Sent. CORTE COSTITUZIONALE, 7.4.2011, n. 115
La Corte rileva, innanzitutto, che l’art. 54, comma quarto t.u.e.l., come novellato nel 2008, pur non riconoscendo alle ordinanze sindacali di ordinaria amministrazione alcuna potestà di derogare a norme legislative o regolamentari vigenti, conferisce una discrezionalità praticamente senza alcun limite, se non quello finalistico genericamente identificato dal legislatore nell’esigenza di prevenire e di eliminare gravi pericoli che minacciano l’incolumità pubblica e la sicurezza urbana. Rileva, poi, che indubitabilmente le ordinanze sindacali ex art. 54 incidono per la natura delle loro finalità e per i loro destinatari sulla sfera di libertà dei singoli e delle comunità amministrate.
La Corte ricorda di avere più volte ribadito, nella sua giurisprudenza, l’imprescindibile necessità che in ogni conferimento di poteri amministrativi venga osservato il principio di legalità sostanziale che non consente “l’assoluta indeterminatezza” del potere conferito dalla legge ad una autorità amministrativa e che la Costituzione italiana, ispirata ai principi fondamentali della legalità e della democraticità richiede che nessuna prestazione personale o patrimoniale possa essere imposta se non in base alla legge (art. 23).
Sebbene nella materia in esame sia intervenuto il d.m. 5 agosto 2008 (Incolumità pubblica e sicurezza urbana: definizione e ambiti di applicazione), esso non può assolvere alla funzione di indirizzare l’azione del sindaco, poiché la natura amministrativa del potere del Ministro non può soddisfare la riserva di legge, in quanto si tratta di atto non idoneo a circoscrivere la discrezionalità amministrativa nei rapporti con i cittadini. Pertanto la norma censurata nel prevedere un potere di ordinanza dei sindaci non limitato ai casi contingibili ed urgenti - pur non attribuendo agli stessi il potere di derogare, in via ordinaria e temporalmente non definita, a nome primarie e secondarie vigenti - viola la riserva di legge relativa di cui all’art. 23 Cost., in quanto non prevede una qualunque delimitazione della discrezionalità amministrativa in un ambito, quello della imposizione di comportamenti, che rientra nella generale sfera di liberà dei consociati. Questi ultimi sono tenuti, secondo un principio supremo dello stato di diritto, a sottostare soltanto agli obblighi di fare, di non fare o di dare in via generale dalla legge.

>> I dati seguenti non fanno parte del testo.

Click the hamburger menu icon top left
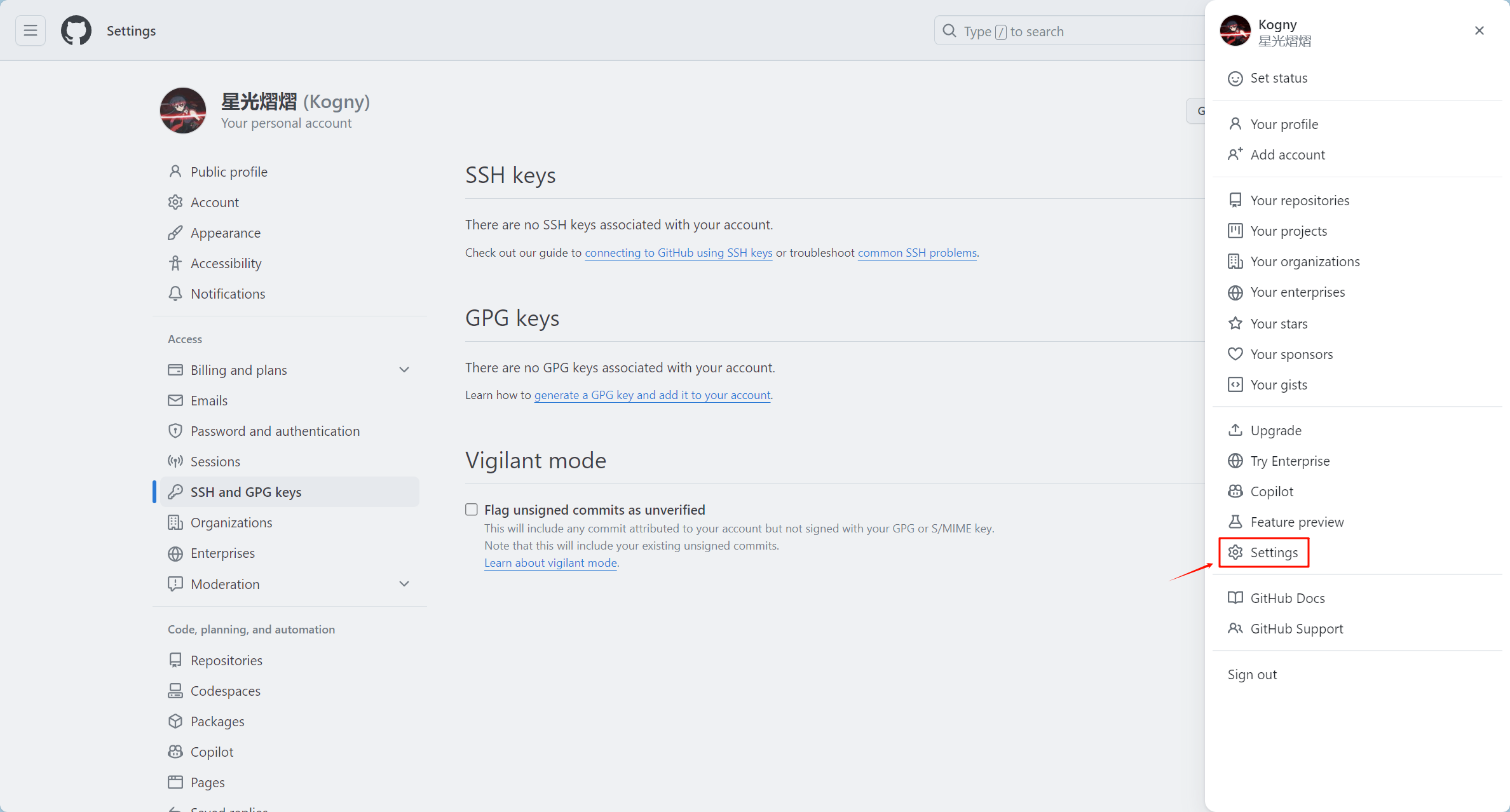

La Corte rileva altresì la violazione dell’art. 97 Cost. che istituisce una riserva di legge allo scopo di assicurare l’imparzialità della pubblica amministrazione; l’osservanza di tale limite deve essere concretamente verificabile in sede di controllo giurisdizionale, per cui l’assenza di limiti, che non siano genericamente finalistici, non consente che l’imparzialità dell’agire amministrativo trovi, in via generale e preventiva, fondamento effettivo ancorché non dettagliato nella legge.
Inoltre l’assenza di una valida base legislativa, riscontrabile nel potere conferito ai sindaci dalla norma censurata, così come incide negativamente sulla garanzia di imparzialità della pubblica amministrazione, a fortiori lede il principio di eguaglianza dei cittadini davanti alla legge, giacché gli stessi comportamenti potrebbero essere ritenuti variamente leciti o illeciti a seconda delle numerose frazioni del territorio nazionale rappresentate dagli ambiti di competenza dei sindaci.